3. Innere und äußere Schule
3.1. Die Schulen des St. Galler Klosterplans
3.2. Hinweise auf die Existenz von zwei Schulen in den Casus sancti Galli

4. Lehren und Lernen an der St. Galler Klosterschule
4.1. Soziale Herkunft der Schüler
4.2. Bedeutende Lehrer der St. Galler Klosterschule
4.3. Lerninhalte und Gliederung des Unterrichtsstoffes
4.4. Profane Bildung
4.5. Disziplin

5. Fazit

Quellen- und Literaturverzeichnis

1. Einleitung

Das abendländische Mönchtum, wie es Benedikt von Nursia seit seiner Klostergründung auf dem Monte Cassino im Jahre 529 geprägt hatte, breitete sich schnell in ganz Europa aus. Das klösterliche Gemeinschaftsleben wurde durch eine Ordnung geregelt, die auf die Vorschriften des Mönchsvaters zurückging, die regula benedicti. Für den klösterlichen Alltag sowie für die Verwaltung und Organisation eines Klosters war es notwendig, dass die Novizen eine Ausbildung erhielten, die sowohl geistliche als auch praktische Inhalte vermitteln sollte. Benedikt von Nursia setzte bei den Mönchen bestimmte Kenntnisse als selbstverständlich voraus und ging stillschweigend davon aus, dass sie lesen und schreiben konnten.1 Somit setzte die Regel Benedikts „implizit eine schulmäßige Unterweisung voraus, ohne dass der Mönchsvater in seiner Regula eigens darauf eingehen müsste“2. Obwohl er in seiner regula nie von einer Schule im übertragenen Sinne spricht, waren Klosterschulen ein wesentlicher Bestandteil des benediktinischen Mönchtums. Sie hatten während des gesamten Mittelalters Einfluss auf die Wissensvermittlung und waren bis ins 10. Jahrhundert hinein die dominierenden Orte der Bildung.

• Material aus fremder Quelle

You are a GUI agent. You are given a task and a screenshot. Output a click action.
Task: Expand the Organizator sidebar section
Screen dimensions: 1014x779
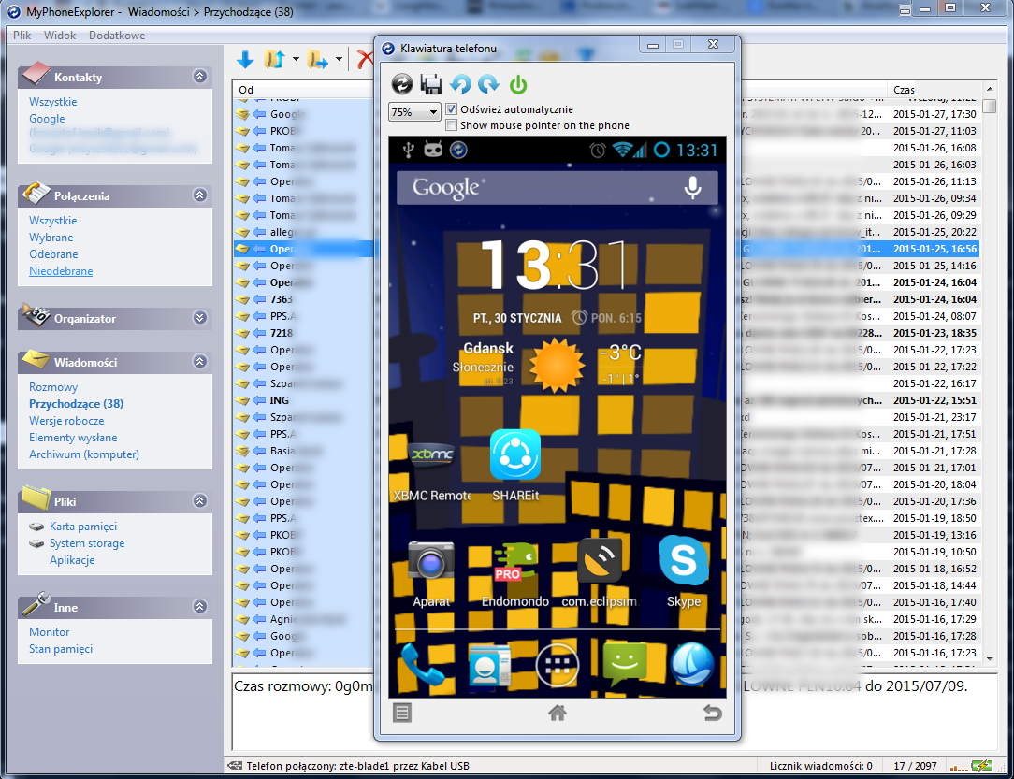pos(199,318)
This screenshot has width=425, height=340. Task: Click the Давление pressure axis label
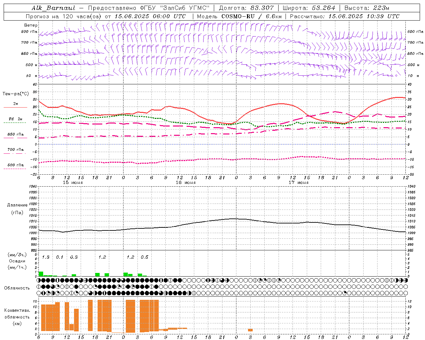pos(17,205)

Es erweist sich jedoch als sehr schwierig, den Schulalltag an einer mittelalterlichen Klosterschule zu rekonstruieren, da es kaum zeitgenössische Quellen gibt. Für das Kloster St. Gallen gibt es jedoch drei Quellen, die uns Auskunft über das Lehren und Lernen an einer mittelalterlichen Klosterschule geben können: der St. Galler Klosterplan, als Idealplan einer mittelalterlichen Klosteranlage, die „St. Galler Klostergeschichten“, die Casus sancti Galli von Ekkehard IV. und eine Reihe von mittelalterlichen Schulhandschriften in der Stiftsbibliothek in St. Gallen.

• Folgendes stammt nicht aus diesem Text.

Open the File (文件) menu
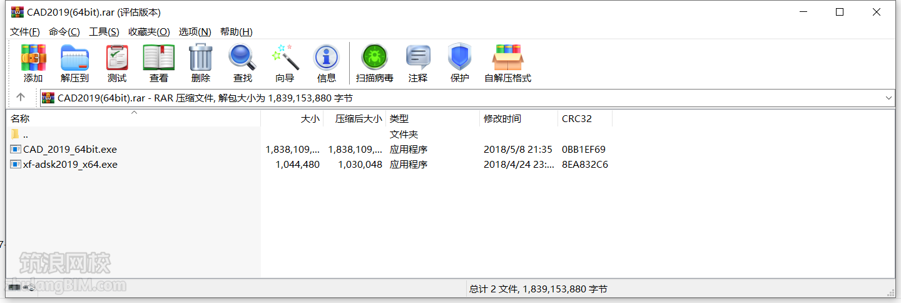The width and height of the screenshot is (901, 303). coord(25,31)
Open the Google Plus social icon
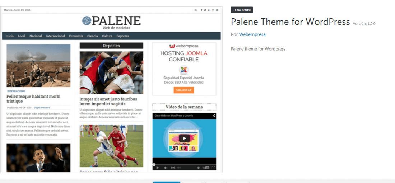 click(x=213, y=10)
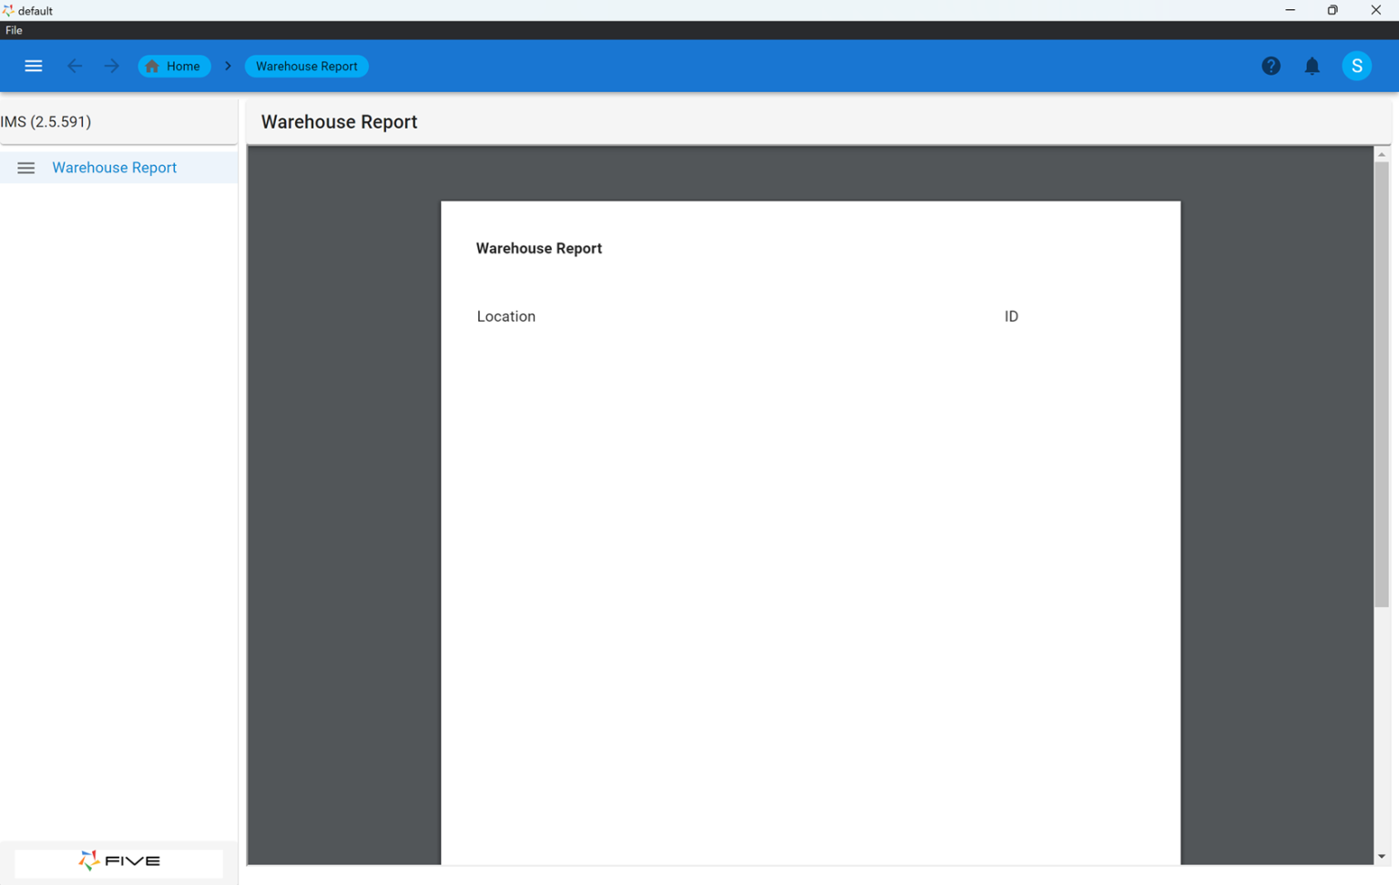Open the File menu

[x=14, y=30]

In der vorliegenden Hausarbeit soll der Frage nachgegangen werden, wie an der Klosterschule des 9. und 10. Jahrhunderts gelernt und gelehrt wurde, welche Kenntnisse und Fähigkeiten als wissenswert galten und wie sie vermittelt wurden. Hierfür sollen der St. Galler Klosterplan und die Casus sancti Galli von Ekkehard IV. den Rahmen bilden. Anhand dieser Quellen soll versucht werden, den Schulalltag an der St. Galler Klosterschule zu rekonstruieren und Informationen über die Herkunft der Schüler, Lehrinhalte und Erziehungsmethoden zu erhalten. Außerdem soll gezeigt werden, wer Schüler der St. Galler Klosterschule war und welche berühmten Gelehrten an der Schule wirkten. Zunächst gilt es jedoch, zu analysieren, wie der St. Galler Klosterplan und die Casus sancti Galli als historische Quellen zu bewerten sind, wer ihre Urheber und Verfasser waren und welche Intentionen sie mit ihren Werken verfolgten.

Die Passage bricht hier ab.